*** PASSAGE TO READ Section Begins ***

In France in particular a generation of insane civil war for religion’s sake must have gone far to build up unbelief. Even among many who did not renounce the faith, there went on an open evolution of stoicism, generated through resort to the teaching of Epictetus. The atrocities of Christian civil war and Christian savagery were such that Christian faith could give small sustenance to the more thoughtful and sensitive men who had to face them and carry on the tasks of public life the while. The needed strength was given by the masculine discipline which pagan thought had provided for an age of oppression and decadence, and which had carried so much of healing even for the Christians who saw decadence carried yet further, that in the fifth century the Enchiridion of Epictetus had been turned by St. Nilus into a monastic manual, even as Ambrose manipulated the borrowed Stoicism of Cicero.[176] With its devout theism, the book had appealed to those northern scholars who had mastered Greek in the early years of the sixteenth century, when the refugees of Constantinople had set up Platonic studies in Italy. After 1520, Italian Hellenism rapidly decayed;[177] but in the north it never passed away; and from the stronger men of the new learning in Germany the taste for Epictetus passed into France. In 1558 the semi-Protestant legist Coras—later slain in the massacre of St. Bartholomew—published at Toulouse a translation of the apocryphal dialogue of Epictetus and Hadrian; in 1566 the Protestant poet Rivaudeau translated the Enchiridion, which thenceforth became a culture force in France.[178]
The influence appears in Montaigne, in whose essays it is pervasive; but more directly and formally in the book of Justus Lipsius, De Constantia (1584), and the same scholar’s posthumous dialogues entitled Manducatio ad philosophiam stoïcam and Physiologia stoïcorum (1604), which influenced all scholarly Europe. Thus far the Stoic ethic had been handled with Christian bias and application; and Guillaume Du Vair, who embodied it in his work La Sainte Philosophie (1588), was not known as a heretic; but in his hands it receives no Christian colouring, and might pass for the work of a deist.[179] And its popularity is to be inferred from his further production of a fresh translation of the Enchiridion and a Traité de la philosophie morale des stoïques. Under Henri IV he rose to high power; and his public credit recommended his doctrine.

*** PASSAGE TO READ Section Ends ***
*** DATA SHOWN Section Begins ***

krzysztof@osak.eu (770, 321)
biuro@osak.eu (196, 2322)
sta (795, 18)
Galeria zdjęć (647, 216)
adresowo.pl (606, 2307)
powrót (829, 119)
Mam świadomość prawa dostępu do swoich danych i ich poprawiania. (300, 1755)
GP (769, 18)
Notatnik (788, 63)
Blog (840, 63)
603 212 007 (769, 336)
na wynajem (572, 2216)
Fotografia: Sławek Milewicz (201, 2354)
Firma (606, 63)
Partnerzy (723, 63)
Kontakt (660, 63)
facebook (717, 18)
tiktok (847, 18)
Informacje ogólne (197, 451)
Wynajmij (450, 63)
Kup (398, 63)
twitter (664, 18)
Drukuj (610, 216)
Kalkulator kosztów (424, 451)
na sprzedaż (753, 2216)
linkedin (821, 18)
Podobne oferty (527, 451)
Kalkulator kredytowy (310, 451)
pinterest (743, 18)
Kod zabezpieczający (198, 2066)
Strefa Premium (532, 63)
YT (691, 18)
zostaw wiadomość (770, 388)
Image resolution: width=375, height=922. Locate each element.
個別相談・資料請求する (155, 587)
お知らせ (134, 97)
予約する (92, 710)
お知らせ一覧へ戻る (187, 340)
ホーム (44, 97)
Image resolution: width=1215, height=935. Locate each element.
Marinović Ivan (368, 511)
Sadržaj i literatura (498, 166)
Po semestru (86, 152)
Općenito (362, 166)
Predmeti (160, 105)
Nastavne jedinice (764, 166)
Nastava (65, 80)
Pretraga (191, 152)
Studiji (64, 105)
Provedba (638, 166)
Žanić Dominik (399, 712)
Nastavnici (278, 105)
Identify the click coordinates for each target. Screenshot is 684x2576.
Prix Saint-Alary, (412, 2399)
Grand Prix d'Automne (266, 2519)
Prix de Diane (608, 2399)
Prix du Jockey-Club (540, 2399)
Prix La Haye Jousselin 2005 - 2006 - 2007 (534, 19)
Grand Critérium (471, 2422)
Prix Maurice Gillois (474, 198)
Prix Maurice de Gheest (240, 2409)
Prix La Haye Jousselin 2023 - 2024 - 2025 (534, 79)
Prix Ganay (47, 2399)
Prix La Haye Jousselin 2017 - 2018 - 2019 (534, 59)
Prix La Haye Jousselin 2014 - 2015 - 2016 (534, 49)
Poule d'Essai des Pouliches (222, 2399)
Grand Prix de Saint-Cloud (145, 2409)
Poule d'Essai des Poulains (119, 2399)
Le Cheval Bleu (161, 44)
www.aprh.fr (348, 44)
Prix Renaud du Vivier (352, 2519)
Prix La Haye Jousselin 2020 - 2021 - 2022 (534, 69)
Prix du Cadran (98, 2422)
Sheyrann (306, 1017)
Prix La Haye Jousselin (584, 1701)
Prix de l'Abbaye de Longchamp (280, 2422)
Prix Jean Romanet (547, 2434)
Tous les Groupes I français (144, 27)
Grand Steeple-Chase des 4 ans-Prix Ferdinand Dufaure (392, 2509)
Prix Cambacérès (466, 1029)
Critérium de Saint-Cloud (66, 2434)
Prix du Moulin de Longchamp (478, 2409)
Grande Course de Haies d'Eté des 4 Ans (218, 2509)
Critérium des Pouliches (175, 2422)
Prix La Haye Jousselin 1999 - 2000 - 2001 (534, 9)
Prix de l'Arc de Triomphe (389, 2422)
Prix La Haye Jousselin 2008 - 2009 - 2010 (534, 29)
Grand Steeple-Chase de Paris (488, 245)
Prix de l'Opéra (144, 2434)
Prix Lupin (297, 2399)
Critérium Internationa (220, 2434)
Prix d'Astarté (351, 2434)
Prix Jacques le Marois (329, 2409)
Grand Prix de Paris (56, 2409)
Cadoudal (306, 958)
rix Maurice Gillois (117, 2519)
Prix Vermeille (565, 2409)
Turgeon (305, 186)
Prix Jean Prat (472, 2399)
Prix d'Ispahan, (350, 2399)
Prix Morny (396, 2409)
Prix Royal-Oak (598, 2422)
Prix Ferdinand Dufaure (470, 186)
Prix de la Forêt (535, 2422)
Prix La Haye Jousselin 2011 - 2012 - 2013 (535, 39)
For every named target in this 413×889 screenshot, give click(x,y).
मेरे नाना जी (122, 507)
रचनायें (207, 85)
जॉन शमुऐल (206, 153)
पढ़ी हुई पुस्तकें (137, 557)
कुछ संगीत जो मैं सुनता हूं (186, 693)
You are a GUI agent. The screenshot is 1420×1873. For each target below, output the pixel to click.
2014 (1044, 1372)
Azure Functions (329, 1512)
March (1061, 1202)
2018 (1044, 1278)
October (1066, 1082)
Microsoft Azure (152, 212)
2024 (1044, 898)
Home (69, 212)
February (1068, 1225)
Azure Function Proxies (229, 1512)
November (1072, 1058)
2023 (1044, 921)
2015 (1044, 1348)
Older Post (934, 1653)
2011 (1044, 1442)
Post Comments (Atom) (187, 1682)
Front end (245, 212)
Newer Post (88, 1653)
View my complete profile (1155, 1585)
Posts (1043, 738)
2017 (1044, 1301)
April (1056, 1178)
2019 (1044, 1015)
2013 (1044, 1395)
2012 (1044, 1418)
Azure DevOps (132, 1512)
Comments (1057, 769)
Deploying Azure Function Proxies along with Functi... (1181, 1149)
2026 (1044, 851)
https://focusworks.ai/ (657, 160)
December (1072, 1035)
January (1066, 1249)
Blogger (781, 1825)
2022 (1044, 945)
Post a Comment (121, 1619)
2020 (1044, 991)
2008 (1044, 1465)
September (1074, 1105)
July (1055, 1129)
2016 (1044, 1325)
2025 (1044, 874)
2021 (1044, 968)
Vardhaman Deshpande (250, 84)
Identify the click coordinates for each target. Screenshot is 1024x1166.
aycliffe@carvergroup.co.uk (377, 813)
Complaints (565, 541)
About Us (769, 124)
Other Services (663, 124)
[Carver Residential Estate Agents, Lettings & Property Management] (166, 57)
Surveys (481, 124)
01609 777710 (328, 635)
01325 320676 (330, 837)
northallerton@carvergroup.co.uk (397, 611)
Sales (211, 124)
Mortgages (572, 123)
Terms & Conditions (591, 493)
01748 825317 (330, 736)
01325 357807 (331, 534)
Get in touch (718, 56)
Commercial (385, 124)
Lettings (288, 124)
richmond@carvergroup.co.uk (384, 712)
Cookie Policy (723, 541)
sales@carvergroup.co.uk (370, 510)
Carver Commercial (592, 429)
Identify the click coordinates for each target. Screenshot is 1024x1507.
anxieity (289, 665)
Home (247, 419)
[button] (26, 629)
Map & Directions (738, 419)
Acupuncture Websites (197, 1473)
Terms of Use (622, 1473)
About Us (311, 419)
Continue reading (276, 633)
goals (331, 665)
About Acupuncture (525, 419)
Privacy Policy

*** DATA SHOWN Section Ends ***

**EXERCISE 1:**
List every year written as a four-digit number in the passage on Stoicism in France, in the order in which the years appear.
**EXERCISE 2:**
According to the passage on Stoicism in France, in which city did Coras publish his translation of the dialogue of Epictetus and Hadrian?
**EXERCISE 3:**
Write one more paragraph of the passage on Stoicism in France, picking up after its final sentence.

**ANSWER 1:**
1520, 1558, 1566, 1584, 1604, 1588

**ANSWER 2:**
Toulouse

**ANSWER 3:**
Such were the more visible fruits of the late spread of the Renaissance ferment in France while, torn by the frantic passions of her pious Catholics, she passed from the plane of the Renaissance to that of the new Europe, in which the intellectual centre of gravity was to be shifted from the south to the north, albeit Italy was still to lead the way, in Galileo, for the science of the modern world.